We are tasked with finding the extreme values of $f(x, y) = x^2 + 2y^2$ subject to the constraint $g(x, y) = 2x + y = 3$.

This is a typical constrained optimization problem, and we will use the method of Lagrange multipliers to solve it.

Step 1: Define the Lagrange Multiplier System

We introduce a Lagrange multiplier, $\lambda$, and solve the system: $\nabla f = \lambda \nabla g$ where:

• $f(x, y) = x^2 + 2y^2$
• $g(x, y) = 2x + y - 3 = 0$ (rearranged the constraint to equal 0)

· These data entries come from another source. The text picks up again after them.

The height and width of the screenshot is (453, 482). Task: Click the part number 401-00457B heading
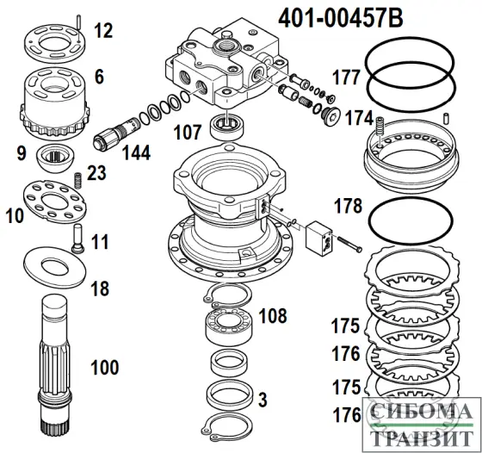point(341,17)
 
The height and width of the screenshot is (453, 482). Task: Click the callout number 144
point(137,152)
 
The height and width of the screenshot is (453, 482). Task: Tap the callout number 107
point(188,133)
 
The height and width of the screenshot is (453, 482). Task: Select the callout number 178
point(349,206)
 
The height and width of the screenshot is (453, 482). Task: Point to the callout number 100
point(105,367)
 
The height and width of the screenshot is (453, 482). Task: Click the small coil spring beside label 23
point(78,181)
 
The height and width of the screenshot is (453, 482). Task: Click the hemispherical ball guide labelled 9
point(55,157)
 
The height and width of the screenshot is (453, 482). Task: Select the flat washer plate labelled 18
point(55,268)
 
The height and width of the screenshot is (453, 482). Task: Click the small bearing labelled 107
point(227,126)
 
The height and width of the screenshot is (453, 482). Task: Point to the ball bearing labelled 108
point(229,326)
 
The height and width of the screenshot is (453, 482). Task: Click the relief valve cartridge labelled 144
point(116,134)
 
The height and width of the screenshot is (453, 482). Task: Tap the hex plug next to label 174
point(331,116)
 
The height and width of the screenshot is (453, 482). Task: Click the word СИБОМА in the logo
point(422,412)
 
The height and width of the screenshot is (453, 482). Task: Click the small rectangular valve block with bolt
point(319,239)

First, compute the gradients: $\nabla f = (2x, 4y)$ $\nabla g = (2, 1)$

Now, set up the system of equations:

1. $2x = \lambda \cdot 2$
2. $4y = \lambda \cdot 1$
3. The constraint $2x + y = 3$

Step 2: Solve the system of equations

From the first equation, solve for $\lambda$: $\lambda = x$

From the second equation: $4y = \lambda \quad \Rightarrow \quad 4y = x \quad \Rightarrow \quad x = 4y$

Substitute $x = 4y$ into the constraint equation $2x + y = 3$: $2(4y) + y = 3 \quad \Rightarrow \quad 8y + y = 3 \quad \Rightarrow \quad 9y = 3 \quad \Rightarrow \quad y = \frac{1}{3}$

Now, substitute $y = \frac{1}{3}$ into $x = 4y$: $x = 4\left(\frac{1}{3}\right) = \frac{4}{3}$

Step 3: Compute the extreme values

Now that we have $x = \frac{4}{3}$ and $y = \frac{1}{3}$, we substitute these values into the function $f(x, y) = x^2 + 2y^2$: $f\left(\frac{4}{3}, \frac{1}{3}\right) = \left(\frac{4}{3}\right)^2 + 2\left(\frac{1}{3}\right)^2 = \frac{16}{9} + 2\left(\frac{1}{9}\right) = \frac{16}{9} + \frac{2}{9} = \frac{18}{9} = 2$

Thus, the minimum value of $f(x, y)$ is 2.

Since there are no other solutions and no maximum is specified by the problem, the maximum does not exist (DNE).

Final Answer:

• Maximum: DNE
• Minimum: 2

Would you like more details or have any questions?

Here are 5 related questions to explore further:

1. What happens if the constraint equation is different, such as $g(x, y) = 2x + 3y = 5$?
2. Can this method be applied if $f(x, y)$ involves higher powers or different functions, like trigonometric terms?
3. How does the method of Lagrange multipliers change when there are multiple constraints?
4. Can the method of Lagrange multipliers be used for maximizing a function with several variables?
5. How would the problem change if we had inequality constraints rather than equality constraints?

Tip: The Lagrange multiplier $\lambda$ can be interpreted as the rate at which the function $f(x, y)$ increases with respect to changes in the constraint $g(x, y)$.